Une situation jugée intolérable
Selon Kamerhe, ce manque de financement crée une situation inacceptable. Il rappelle que chaque institution de la République démocratique du Congo bénéficie normalement de frais de fonctionnement. Il refuse que l’Assemblée nationale soit considérée comme une institution de seconde zone : « L’Assemblée ne doit pas être traitée comme une structure au rabais ! »

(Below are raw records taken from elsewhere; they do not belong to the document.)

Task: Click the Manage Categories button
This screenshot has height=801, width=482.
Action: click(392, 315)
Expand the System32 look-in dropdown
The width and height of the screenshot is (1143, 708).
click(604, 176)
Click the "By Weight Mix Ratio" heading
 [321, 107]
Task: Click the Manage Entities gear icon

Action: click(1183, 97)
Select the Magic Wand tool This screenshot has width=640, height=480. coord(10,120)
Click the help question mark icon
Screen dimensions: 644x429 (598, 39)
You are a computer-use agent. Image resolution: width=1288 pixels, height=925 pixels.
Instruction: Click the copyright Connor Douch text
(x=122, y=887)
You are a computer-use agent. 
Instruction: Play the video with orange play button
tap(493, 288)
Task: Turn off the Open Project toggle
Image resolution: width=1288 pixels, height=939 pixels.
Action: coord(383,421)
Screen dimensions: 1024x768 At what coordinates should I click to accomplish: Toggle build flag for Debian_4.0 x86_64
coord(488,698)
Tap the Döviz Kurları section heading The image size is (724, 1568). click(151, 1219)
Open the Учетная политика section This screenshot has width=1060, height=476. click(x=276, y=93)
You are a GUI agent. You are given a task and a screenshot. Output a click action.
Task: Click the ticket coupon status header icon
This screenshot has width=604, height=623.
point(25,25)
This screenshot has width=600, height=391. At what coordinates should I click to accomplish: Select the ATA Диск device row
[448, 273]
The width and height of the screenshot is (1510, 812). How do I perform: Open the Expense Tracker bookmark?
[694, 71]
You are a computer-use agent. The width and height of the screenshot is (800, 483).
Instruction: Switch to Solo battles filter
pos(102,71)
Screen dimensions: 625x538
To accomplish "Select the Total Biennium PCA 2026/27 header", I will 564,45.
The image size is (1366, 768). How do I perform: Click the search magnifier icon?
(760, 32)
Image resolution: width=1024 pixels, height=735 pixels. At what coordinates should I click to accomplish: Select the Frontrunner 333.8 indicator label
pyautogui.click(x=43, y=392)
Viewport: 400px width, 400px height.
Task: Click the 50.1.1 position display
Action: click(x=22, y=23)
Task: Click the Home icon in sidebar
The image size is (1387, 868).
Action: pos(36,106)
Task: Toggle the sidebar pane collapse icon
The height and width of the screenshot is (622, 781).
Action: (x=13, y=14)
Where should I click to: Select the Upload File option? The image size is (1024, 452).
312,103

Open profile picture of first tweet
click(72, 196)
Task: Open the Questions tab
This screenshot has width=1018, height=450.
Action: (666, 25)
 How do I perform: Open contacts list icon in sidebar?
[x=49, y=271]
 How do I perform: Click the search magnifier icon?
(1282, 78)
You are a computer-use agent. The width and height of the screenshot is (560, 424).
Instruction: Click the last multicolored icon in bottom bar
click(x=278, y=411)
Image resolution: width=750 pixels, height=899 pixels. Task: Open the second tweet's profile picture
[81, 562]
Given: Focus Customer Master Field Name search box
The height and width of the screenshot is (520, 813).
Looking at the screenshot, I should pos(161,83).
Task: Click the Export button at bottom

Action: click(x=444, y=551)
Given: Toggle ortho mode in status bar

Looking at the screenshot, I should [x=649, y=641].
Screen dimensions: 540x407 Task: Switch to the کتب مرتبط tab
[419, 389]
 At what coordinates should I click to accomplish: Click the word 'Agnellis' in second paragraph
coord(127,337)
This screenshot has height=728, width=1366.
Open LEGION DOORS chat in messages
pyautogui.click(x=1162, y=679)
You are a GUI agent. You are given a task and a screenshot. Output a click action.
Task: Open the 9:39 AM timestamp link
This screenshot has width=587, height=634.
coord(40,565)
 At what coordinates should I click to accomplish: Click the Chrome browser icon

Une alerte sur la gouvernance interne des institutions
Cette sortie médiatique met en lumière les dysfonctionnements internes au sein de l’État congolais, notamment en matière de répartition budgétaire et de gouvernance administrative. Le fait qu’une institution aussi stratégique que l’Assemblée nationale fonctionne avec des moyens réduits soulève des interrogations sur la gestion globale des finances publiques.